Reproduce the MDML client project page that follows in full, word for word and line for line.

• _Selected excerpt_
"""
Skip to main content

Client to connect to the MDML

Project description

MDML Client

Documentation Status

Create a client to easily access the features of the Manufacturing Data & Machine Learning Layer (MDML).

Installation

    pip install mdml_client

Documentation

Check out the Read the Docs

Basic Usage

There are several examples in the examples folder which demonstrate how to use the MDML. The streaming_data.py example is the best place to start. Each example file highlights a different feature of the MDML.

The MDML's Python client uses a class named experiment to provides methods for connecting to the MDML message broker, starting an experiment, publishing data, running analyses, terminating an experiment, and receiving event notifications.

MDML Configuration Syntax

Configuration Documentation

Every experiment run through the MDML needs to first have a configuration file. This serves to give the MDML context to your data and provide meaningful metadata for your experiments, processes, and data-generating devices. Information in the configuration file should answer questions that the data itself does not. Things like, what units are the data in, what kind of device generated the data, or was an analysis done before sending your data to the MDML? Providing as much information as possible not only increases the data's value for scientific purposes but also minimizes future confusion when you or another researcher want to use the data again.

The configuration of an experiment serves as metadata for each device/sensor generating data and for the experiment itself. The configuration also allows the MDML to warn you and prevent bad data from being published. We highly recommend taking the time to craft a detailed configuration so that if used in the future, any researcher will be able to understand your experiment and data.

The configuration file must be a valid JSON file. It consist of two parts, an experiment section and a devices section. The experiment section is for general experiment notes and the list of devices and analyses that will generate data. The devices section contains an entry for each device or analysis listed in the experiment section. In each section, there are required fields and optional fields that control the MDML's behavior while streaming data. Furthermore, it is possible to create any additional fields you wish as long as the field's name is not already used by a required or optional field. Below is an in-depth description of the configuration file.
"""
• _Supplied material_
"""
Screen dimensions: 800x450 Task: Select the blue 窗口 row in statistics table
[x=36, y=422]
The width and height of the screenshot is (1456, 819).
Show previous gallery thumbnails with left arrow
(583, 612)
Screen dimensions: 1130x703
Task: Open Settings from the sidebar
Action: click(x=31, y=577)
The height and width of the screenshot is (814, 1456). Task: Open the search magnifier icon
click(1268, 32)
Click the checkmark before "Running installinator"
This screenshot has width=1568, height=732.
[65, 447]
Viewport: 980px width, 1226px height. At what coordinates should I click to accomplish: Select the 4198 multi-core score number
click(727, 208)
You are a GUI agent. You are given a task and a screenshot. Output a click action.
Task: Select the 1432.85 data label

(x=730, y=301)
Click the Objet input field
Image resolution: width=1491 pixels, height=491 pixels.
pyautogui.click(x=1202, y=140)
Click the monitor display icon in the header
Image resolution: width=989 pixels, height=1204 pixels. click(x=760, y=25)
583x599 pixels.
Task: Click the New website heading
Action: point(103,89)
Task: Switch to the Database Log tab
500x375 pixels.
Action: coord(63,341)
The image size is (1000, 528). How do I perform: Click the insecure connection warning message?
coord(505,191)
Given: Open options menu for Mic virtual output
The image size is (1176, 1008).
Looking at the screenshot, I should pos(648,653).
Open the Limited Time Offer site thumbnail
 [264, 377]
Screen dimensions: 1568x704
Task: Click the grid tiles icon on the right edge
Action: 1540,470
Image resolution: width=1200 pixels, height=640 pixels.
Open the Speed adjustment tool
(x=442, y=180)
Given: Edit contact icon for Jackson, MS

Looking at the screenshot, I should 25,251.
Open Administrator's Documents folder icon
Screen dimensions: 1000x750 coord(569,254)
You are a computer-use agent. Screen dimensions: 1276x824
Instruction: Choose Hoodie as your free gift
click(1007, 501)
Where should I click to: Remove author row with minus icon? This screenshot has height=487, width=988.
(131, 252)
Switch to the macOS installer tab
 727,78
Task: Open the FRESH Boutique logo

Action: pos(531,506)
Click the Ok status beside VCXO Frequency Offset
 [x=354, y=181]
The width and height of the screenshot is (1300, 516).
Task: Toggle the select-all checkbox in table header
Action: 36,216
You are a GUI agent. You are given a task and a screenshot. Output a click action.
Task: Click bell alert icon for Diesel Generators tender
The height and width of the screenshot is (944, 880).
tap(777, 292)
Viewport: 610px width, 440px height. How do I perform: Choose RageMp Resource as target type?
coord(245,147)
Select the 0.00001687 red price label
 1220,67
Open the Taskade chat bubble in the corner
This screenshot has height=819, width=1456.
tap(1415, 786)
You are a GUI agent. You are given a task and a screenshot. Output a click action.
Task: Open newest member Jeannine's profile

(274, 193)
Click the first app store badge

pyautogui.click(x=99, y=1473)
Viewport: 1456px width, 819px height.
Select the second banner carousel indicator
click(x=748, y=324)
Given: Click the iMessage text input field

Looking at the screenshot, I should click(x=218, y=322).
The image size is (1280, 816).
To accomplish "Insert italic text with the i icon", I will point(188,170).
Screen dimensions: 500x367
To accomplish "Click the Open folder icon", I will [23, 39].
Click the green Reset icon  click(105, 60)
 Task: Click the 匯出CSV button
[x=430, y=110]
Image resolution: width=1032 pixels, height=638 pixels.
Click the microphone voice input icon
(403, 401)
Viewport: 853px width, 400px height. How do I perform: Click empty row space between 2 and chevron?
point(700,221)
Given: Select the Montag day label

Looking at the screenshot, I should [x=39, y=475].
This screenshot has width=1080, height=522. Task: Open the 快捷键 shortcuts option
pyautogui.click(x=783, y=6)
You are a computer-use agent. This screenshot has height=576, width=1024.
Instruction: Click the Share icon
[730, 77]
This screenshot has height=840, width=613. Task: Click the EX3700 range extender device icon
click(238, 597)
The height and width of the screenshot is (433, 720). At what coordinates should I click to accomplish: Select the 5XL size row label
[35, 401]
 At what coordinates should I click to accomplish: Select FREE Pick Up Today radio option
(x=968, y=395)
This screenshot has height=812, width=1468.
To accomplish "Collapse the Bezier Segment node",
"""
• _Exercise output_
Skip to main content

Client to connect to the MDML

Project description

MDML Client

Documentation Status

Create a client to easily access the features of the Manufacturing Data & Machine Learning Layer (MDML).

Installation

    pip install mdml_client

Documentation

Check out the Read the Docs

Basic Usage

There are several examples in the examples folder which demonstrate how to use the MDML. The streaming_data.py example is the best place to start. Each example file highlights a different feature of the MDML.

The MDML's Python client uses a class named experiment to provides methods for connecting to the MDML message broker, starting an experiment, publishing data, running analyses, terminating an experiment, and receiving event notifications.

MDML Configuration Syntax

Configuration Documentation

Every experiment run through the MDML needs to first have a configuration file. This serves to give the MDML context to your data and provide meaningful metadata for your experiments, processes, and data-generating devices. Information in the configuration file should answer questions that the data itself does not. Things like, what units are the data in, what kind of device generated the data, or was an analysis done before sending your data to the MDML? Providing as much information as possible not only increases the data's value for scientific purposes but also minimizes future confusion when you or another researcher want to use the data again.

The configuration of an experiment serves as metadata for each device/sensor generating data and for the experiment itself. The configuration also allows the MDML to warn you and prevent bad data from being published. We highly recommend taking the time to craft a detailed configuration so that if used in the future, any researcher will be able to understand your experiment and data.

The configuration file must be a valid JSON file. It consist of two parts, an experiment section and a devices section. The experiment section is for general experiment notes and the list of devices and analyses that will generate data. The devices section contains an entry for each device or analysis listed in the experiment section. In each section, there are required fields and optional fields that control the MDML's behavior while streaming data. Furthermore, it is possible to create any additional fields you wish as long as the field's name is not already used by a required or optional field. Below is an in-depth description of the configuration file.